Given the state’s financial condition, it’s hard to justify member items any longer and even Pheffer’s acknowledged during the recent campaign that this year the legislature had actually been forced to curtail them. But in the same breath she promised to work to get them back! Member items, in fact, are no different than Congressional earmarks (which are slipped into bills to please individual congressmen) except that state legislators get the money with no strings, to dole out as they like in their districts. A few thousand to this group, thousands more to that one and pretty soon all the significant local groups are happy. But it’s pernicious. In the year I ran against Pheffer (and did much worse than Dr. Paez, by the way) I was told by a Far Rockaway supporter that his local spiritual leader agreed with my positions but refused to come out for me, or to urge his congregants to do so, because, he explained, “she gives us money.” That’s what’s wrong with member items and why incumbents who make use of them should be sent packing.

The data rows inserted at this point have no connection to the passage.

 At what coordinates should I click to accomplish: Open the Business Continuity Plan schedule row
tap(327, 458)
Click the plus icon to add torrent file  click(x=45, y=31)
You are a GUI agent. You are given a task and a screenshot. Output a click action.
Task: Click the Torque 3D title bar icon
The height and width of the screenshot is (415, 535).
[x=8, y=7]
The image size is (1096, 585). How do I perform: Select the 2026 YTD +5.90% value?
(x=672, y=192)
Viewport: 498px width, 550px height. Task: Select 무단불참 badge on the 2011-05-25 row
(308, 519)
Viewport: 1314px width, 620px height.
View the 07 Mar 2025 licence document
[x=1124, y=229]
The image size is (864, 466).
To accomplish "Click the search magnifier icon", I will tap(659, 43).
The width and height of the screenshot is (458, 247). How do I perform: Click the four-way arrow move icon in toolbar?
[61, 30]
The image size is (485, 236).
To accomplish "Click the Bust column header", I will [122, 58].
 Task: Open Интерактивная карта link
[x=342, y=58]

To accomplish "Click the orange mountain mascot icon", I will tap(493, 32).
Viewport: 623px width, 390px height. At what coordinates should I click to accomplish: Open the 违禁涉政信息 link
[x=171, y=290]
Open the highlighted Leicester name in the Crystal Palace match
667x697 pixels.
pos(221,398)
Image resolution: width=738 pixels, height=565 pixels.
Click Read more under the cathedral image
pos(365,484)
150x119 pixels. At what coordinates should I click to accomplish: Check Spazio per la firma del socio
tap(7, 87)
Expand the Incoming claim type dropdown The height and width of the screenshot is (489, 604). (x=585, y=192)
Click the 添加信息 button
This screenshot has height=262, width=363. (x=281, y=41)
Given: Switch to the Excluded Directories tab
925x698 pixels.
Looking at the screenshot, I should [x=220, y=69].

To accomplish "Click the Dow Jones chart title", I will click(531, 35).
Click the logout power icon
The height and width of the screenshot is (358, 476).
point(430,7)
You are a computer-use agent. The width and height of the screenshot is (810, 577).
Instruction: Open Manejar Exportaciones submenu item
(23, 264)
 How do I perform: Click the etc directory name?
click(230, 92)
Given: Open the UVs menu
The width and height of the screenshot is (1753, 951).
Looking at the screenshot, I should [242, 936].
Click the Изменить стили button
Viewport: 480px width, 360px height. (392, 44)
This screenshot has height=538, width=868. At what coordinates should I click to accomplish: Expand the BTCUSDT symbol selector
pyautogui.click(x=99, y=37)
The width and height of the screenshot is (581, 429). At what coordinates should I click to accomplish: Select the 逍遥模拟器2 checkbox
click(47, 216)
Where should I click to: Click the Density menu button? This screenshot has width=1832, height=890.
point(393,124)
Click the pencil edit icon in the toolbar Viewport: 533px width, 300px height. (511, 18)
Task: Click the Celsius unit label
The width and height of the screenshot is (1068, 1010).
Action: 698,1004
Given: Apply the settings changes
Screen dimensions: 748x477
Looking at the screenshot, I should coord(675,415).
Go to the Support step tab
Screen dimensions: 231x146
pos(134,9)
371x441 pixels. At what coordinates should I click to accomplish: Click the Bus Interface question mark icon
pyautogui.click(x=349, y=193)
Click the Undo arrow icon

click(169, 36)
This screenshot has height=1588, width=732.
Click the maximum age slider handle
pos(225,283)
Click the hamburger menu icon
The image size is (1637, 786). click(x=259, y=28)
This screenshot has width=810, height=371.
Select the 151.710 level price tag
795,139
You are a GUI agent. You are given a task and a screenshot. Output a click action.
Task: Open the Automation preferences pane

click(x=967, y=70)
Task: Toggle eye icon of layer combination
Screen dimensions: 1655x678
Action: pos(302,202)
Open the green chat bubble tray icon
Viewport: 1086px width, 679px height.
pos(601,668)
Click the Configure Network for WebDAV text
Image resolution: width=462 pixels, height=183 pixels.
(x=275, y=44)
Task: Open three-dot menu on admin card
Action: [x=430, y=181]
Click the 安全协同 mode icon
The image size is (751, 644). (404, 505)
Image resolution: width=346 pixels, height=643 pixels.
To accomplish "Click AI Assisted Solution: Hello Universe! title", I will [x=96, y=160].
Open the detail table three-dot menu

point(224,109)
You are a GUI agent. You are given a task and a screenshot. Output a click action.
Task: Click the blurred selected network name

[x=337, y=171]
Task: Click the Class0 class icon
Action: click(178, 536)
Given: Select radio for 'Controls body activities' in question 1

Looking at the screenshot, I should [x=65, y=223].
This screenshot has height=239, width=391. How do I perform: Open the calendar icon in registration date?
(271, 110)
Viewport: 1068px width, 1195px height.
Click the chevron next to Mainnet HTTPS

So there are lots of reasons we seem to be addicted to the same people and the same policies when we vote, lots of reasons we can’t seem to shake ourselves free of this runaway train that’s taking us down the same tracks California’s on, headed straight for Greece. It’s partly a matter of affiliation and partly familiarity. And partly it’s the advantage of incumbency, especially the ability of incumbents to grease the palms of local organizations which have perceived political clout with hard cash. I spoke to Rockaway Republicans president Tom Lynch after the recent election and he’s totally frustrated after having worked so hard to build a political alternative here and seeing so little payback from his efforts in this election year, a year in which Republicans reclaimed the House of Representatives in Washington, made substantial inroads in the Senate, and swept state houses and legislatures across the nation. But here in New York and, especially here in Rockaway, nothing ever changes. Nothing’s changed at The Wave either where our editor supports the status quo in one breath – and bemoans the results in another.